─── Dataset records

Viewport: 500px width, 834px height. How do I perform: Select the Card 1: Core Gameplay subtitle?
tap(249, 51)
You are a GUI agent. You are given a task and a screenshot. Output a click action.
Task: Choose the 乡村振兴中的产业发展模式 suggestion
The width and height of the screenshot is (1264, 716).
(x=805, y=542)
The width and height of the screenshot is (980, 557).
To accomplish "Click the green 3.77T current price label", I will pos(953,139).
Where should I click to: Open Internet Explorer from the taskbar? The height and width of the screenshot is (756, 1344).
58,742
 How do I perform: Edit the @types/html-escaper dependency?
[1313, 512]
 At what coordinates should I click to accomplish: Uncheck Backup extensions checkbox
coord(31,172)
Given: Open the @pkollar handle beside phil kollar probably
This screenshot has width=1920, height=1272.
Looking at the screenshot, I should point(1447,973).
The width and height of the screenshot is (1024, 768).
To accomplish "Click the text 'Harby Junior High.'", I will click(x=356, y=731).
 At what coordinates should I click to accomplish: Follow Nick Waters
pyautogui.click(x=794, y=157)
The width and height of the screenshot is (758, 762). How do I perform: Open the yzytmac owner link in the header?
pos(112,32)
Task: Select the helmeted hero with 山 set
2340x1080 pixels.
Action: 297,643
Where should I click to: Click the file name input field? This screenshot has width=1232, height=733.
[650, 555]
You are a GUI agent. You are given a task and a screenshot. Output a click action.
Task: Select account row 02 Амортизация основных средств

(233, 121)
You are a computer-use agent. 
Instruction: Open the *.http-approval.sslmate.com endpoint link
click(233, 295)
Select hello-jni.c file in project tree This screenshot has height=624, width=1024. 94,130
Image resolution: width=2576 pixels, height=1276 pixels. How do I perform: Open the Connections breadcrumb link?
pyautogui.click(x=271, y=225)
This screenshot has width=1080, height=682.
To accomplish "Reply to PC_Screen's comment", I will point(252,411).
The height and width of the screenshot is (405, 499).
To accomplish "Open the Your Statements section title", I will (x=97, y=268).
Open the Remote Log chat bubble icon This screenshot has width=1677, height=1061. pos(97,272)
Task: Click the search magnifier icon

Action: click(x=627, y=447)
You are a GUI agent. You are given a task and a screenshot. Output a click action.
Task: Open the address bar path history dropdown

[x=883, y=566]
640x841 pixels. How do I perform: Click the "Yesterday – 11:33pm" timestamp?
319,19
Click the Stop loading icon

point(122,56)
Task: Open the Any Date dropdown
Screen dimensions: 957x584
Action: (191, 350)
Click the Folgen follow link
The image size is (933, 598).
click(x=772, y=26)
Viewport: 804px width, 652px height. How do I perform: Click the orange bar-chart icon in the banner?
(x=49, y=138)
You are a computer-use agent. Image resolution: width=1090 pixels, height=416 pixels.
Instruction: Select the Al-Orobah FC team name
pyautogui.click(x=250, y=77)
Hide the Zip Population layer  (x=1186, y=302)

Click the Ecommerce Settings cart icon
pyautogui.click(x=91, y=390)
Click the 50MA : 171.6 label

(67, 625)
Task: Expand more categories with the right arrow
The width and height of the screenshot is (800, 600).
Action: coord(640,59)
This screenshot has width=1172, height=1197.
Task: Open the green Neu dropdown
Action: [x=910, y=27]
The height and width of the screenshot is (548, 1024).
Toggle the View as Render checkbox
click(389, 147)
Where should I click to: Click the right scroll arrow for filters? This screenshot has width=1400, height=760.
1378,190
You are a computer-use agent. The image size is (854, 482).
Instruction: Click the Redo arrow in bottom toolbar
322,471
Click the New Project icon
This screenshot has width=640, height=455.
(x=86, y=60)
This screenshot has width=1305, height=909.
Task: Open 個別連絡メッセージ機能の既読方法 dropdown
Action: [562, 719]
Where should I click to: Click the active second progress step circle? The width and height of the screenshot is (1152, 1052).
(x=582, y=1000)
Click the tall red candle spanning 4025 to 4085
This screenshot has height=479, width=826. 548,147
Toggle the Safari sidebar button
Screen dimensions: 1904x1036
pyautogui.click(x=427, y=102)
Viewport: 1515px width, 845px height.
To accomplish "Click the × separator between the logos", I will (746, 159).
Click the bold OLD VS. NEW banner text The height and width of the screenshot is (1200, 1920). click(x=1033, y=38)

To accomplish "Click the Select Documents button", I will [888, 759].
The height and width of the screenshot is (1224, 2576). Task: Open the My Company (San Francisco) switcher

──────

Task statement:
In the records above, find the lines containing "will" and copy them.

Solution to the exercise:
To accomplish "Click the green 3.77T current price label", I will pos(953,139).
To accomplish "Click the text 'Harby Junior High.'", I will click(x=356, y=731).
To accomplish "Reply to PC_Screen's comment", I will point(252,411).
To accomplish "Open the Your Statements section title", I will (x=97, y=268).
To accomplish "Click the × separator between the logos", I will (746, 159).
To accomplish "Click the Select Documents button", I will [888, 759].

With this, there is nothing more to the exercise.